Last year, when we went to sites, they were overwhelmed by the big pharmaceutical companies and also by other biotechs to a point where, when we said off the shelf, they didn’t have a true understanding of what that meant. And now they’re seeing that, Okay, autocar T is very challenging to make. There is this dependency on the oncologists and the beds that they have. And really, off the shelf may alleviate them and break the dependency, which is appreciated both ways. The oncologists also want to have time to work on their own patients.

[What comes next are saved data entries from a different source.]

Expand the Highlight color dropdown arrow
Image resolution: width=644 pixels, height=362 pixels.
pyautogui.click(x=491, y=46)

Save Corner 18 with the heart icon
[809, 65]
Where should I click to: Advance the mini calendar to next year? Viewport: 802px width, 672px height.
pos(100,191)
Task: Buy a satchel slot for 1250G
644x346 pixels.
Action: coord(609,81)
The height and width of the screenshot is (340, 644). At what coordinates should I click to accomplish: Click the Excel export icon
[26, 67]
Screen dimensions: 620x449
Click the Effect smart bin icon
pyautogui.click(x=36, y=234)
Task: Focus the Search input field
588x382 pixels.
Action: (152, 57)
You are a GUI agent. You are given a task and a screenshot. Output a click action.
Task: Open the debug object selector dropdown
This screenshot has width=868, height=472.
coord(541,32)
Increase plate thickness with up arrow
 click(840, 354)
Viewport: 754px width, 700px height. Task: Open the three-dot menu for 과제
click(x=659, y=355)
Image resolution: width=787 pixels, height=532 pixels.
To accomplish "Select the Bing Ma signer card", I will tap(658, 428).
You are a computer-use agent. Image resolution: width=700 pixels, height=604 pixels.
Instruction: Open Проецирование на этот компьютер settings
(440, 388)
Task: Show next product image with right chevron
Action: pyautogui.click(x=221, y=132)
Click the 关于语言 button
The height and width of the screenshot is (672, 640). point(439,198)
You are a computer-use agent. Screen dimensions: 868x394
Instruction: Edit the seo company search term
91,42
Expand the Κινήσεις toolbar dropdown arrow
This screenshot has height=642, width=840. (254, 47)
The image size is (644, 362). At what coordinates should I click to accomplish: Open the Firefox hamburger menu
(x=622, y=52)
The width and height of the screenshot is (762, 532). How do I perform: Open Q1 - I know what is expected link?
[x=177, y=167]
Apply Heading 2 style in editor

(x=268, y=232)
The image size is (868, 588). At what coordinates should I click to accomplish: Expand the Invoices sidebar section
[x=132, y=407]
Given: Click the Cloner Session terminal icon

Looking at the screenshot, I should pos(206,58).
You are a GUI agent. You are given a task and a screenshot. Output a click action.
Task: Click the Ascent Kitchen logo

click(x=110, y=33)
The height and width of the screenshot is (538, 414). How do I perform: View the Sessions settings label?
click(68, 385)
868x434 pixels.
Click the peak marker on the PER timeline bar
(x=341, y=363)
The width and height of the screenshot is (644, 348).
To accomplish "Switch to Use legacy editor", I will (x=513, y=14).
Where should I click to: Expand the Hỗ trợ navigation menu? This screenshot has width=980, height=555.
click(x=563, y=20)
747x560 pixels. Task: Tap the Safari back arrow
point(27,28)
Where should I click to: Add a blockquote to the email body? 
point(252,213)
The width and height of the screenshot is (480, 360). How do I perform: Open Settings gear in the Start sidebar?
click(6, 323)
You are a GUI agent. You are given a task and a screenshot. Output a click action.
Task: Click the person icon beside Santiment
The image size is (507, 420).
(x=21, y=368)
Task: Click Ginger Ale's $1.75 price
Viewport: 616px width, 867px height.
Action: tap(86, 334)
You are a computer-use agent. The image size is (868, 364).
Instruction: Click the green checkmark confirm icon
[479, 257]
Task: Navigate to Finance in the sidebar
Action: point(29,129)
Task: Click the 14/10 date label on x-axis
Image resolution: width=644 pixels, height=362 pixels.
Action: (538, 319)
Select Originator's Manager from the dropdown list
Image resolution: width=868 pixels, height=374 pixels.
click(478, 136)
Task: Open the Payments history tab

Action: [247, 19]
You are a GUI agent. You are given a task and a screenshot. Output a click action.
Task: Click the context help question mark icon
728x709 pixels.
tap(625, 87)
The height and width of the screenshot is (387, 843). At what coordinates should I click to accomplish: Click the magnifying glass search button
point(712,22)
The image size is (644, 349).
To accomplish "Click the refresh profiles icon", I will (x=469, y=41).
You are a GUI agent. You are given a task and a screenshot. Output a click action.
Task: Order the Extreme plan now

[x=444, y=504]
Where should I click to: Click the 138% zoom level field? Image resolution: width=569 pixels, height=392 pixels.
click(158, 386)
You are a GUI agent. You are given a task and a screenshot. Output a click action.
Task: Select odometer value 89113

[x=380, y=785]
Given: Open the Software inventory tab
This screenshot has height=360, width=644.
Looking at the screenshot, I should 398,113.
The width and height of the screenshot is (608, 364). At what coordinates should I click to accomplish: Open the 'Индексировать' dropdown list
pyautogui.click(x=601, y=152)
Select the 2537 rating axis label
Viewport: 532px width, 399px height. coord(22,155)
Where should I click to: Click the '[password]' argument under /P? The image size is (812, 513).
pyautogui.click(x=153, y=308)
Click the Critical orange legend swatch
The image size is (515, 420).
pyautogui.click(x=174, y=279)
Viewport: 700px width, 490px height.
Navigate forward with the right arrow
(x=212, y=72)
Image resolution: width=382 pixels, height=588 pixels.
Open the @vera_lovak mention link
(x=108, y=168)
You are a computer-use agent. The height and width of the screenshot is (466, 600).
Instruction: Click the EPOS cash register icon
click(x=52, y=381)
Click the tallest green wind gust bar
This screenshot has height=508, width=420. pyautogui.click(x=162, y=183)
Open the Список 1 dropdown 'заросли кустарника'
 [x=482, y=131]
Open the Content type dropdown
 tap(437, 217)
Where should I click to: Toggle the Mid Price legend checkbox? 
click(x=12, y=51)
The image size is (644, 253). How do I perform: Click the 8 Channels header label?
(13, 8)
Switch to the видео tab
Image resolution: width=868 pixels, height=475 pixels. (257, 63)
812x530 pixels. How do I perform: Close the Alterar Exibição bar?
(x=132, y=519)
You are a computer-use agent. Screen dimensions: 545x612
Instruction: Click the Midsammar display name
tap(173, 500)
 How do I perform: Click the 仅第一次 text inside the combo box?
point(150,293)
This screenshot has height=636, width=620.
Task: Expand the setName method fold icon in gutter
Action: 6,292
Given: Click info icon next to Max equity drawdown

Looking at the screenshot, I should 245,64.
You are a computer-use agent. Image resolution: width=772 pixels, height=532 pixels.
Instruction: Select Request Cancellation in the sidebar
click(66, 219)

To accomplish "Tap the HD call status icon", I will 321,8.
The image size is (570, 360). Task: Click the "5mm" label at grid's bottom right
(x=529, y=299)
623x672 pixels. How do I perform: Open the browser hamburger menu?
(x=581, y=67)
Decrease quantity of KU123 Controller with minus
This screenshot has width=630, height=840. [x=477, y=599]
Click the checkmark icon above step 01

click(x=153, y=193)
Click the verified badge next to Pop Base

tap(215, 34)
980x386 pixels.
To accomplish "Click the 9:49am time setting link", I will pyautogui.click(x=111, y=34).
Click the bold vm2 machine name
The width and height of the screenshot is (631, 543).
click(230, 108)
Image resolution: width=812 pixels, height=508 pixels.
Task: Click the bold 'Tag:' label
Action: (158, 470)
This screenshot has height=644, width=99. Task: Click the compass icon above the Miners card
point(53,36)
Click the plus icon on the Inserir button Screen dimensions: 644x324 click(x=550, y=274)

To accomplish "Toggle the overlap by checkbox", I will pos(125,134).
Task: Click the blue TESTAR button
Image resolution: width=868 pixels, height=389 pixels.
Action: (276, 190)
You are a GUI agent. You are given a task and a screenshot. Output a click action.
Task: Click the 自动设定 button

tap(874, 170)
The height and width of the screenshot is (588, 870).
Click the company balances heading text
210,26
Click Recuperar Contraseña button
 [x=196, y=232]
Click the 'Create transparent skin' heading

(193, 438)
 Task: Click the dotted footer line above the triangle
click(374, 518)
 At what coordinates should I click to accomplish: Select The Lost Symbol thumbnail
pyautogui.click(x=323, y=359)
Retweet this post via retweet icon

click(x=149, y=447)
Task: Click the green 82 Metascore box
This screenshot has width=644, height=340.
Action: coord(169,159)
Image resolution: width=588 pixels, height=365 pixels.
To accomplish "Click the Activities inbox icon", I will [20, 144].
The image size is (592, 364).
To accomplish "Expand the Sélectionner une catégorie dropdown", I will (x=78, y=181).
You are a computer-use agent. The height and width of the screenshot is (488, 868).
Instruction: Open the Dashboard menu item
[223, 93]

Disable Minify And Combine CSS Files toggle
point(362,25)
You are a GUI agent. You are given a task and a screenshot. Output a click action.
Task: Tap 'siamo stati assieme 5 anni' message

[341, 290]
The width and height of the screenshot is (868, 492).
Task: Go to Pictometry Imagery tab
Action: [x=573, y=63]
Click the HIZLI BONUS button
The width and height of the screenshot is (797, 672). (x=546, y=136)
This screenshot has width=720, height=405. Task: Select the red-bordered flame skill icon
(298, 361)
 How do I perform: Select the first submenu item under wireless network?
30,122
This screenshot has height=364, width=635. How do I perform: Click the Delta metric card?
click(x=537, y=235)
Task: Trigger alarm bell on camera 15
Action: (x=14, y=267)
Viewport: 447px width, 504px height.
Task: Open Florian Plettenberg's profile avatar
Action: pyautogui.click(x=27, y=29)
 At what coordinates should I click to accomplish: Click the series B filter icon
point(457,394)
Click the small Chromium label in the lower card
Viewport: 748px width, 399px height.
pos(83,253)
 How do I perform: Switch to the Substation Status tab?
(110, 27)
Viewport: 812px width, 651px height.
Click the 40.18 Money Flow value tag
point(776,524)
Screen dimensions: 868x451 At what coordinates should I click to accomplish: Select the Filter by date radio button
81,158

So we’re really seeing an uptake in discussions with sites to activation, which will lead to more enrollment of patients, And a EU LAR will update on those trajectories as well. So you’re

Dana Graybosch, Analyst, Limerick Partners: going to have the three case studies and an update, really, on the trajectory of your enrollment.

Bob Vallemer, CEO, FATE Therapeutics: Yes. Setting the stage for end of the year update on what’s going on with those three patients, but also in all the other patients that are treated.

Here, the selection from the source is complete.